### [Task brief]
An exact transcription is needed of the lines below from the one with "Click the figure scrollbar down arrow" through the one with "Task: Click the tallest", with no other lines and no pictures.

### [Records provided]
::::::::::

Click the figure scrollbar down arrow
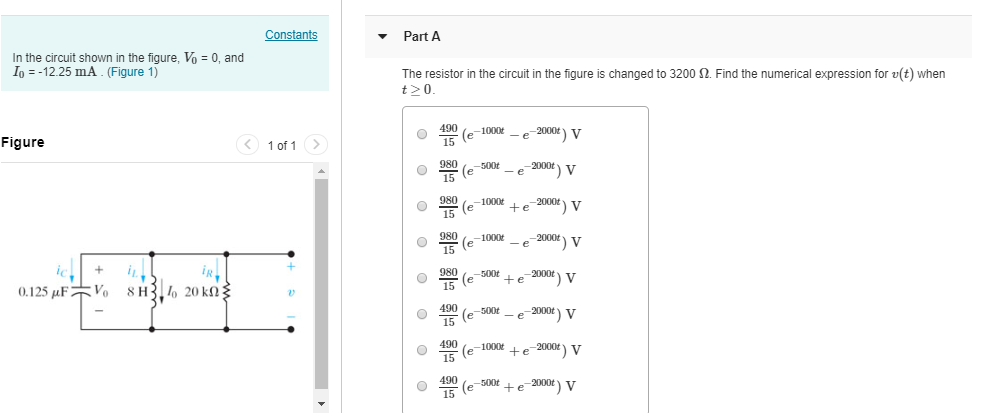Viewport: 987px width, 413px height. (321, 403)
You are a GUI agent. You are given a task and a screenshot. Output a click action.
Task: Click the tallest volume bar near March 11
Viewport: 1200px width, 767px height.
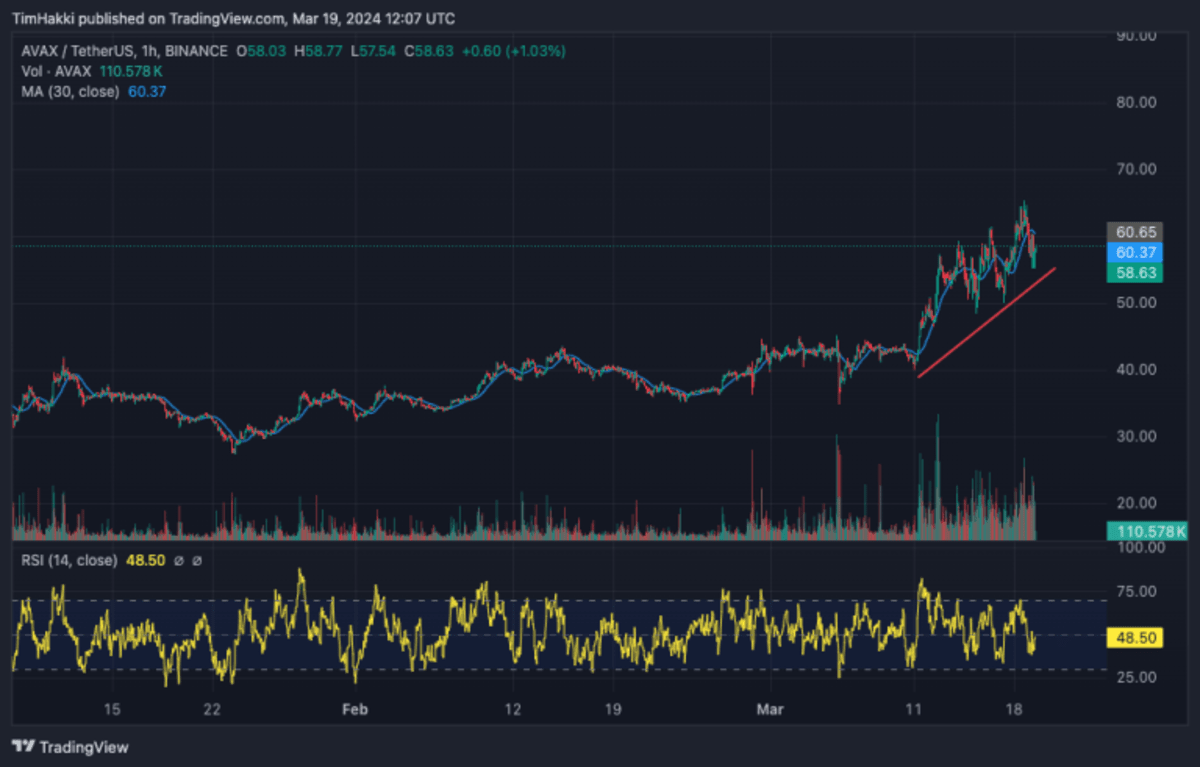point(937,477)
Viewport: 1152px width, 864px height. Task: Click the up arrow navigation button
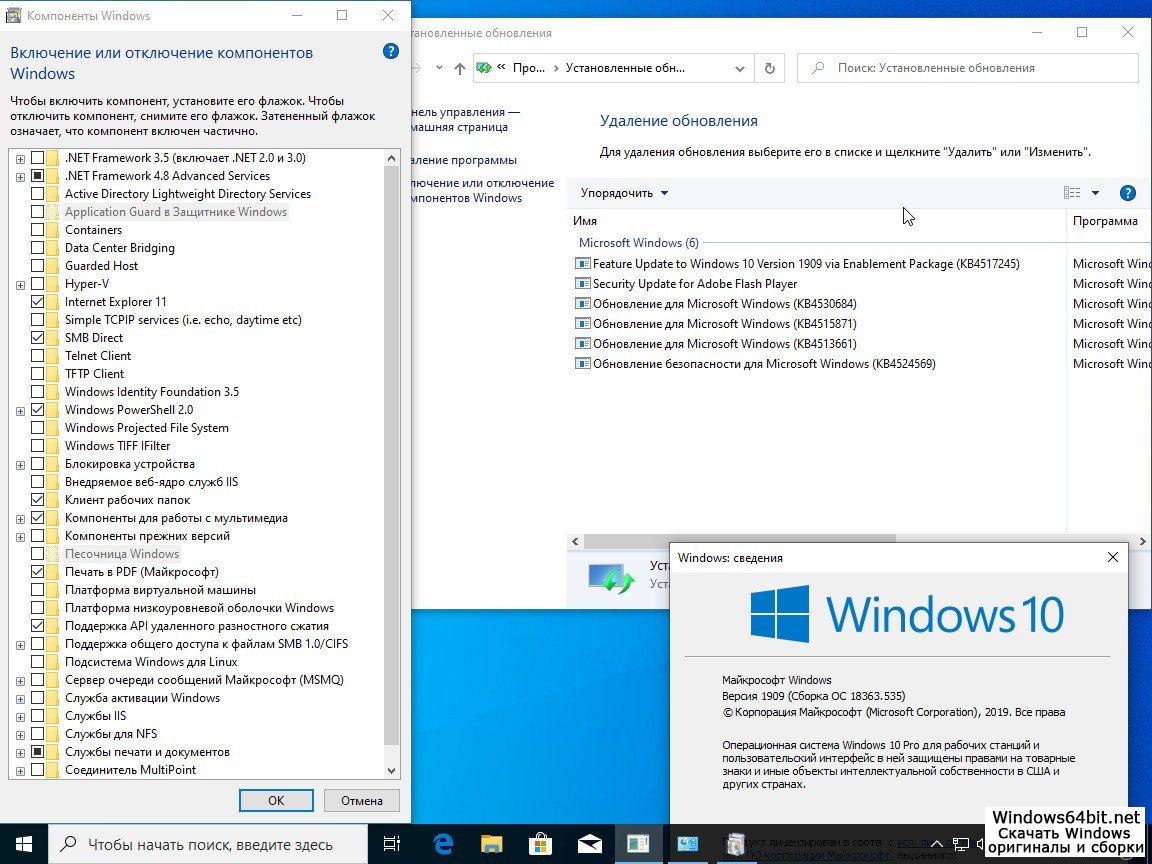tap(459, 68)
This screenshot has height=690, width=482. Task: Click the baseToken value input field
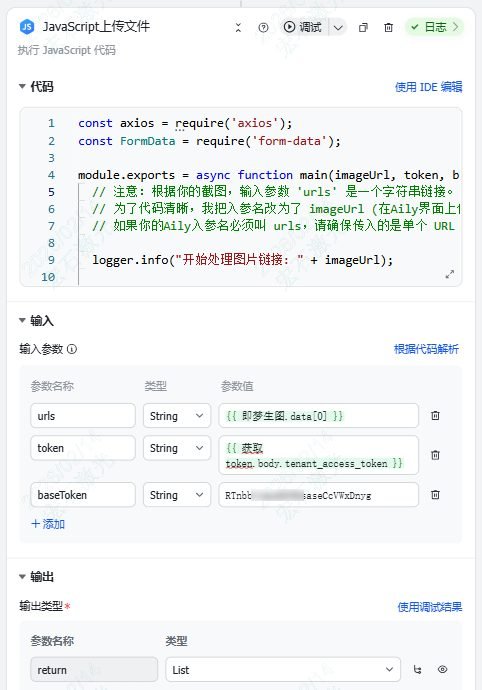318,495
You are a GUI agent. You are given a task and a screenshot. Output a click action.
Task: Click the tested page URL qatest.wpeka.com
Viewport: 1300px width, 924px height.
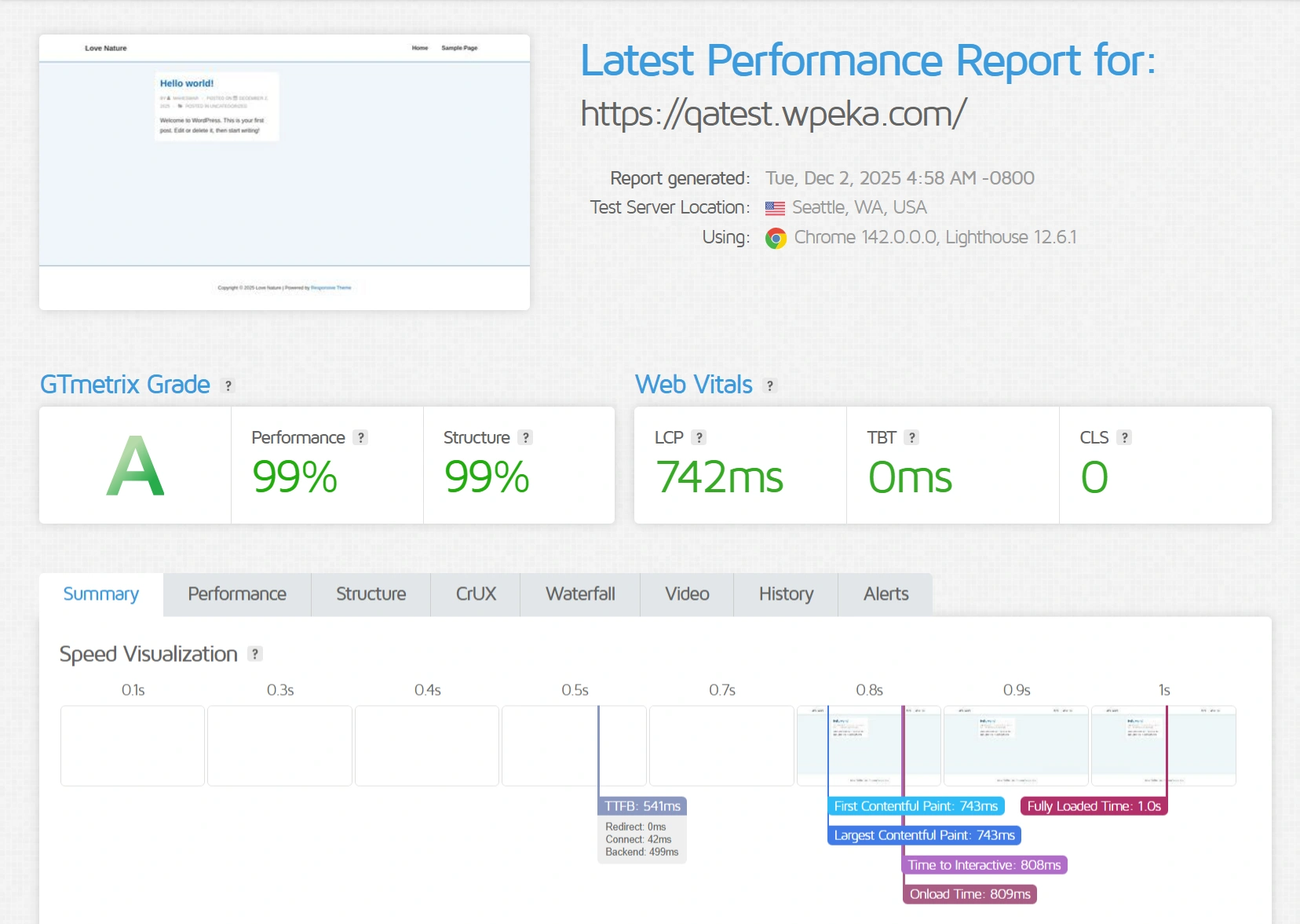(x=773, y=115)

::::::::::

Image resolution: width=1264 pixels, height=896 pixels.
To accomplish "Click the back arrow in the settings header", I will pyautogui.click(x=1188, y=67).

::::::::::

### [Expected answer]
Click the figure scrollbar down arrow
Viewport: 987px width, 413px height. (321, 403)
You are a GUI agent. You are given a task and a screenshot. Output a click action.
Task: Click the tallest volume bar near March 11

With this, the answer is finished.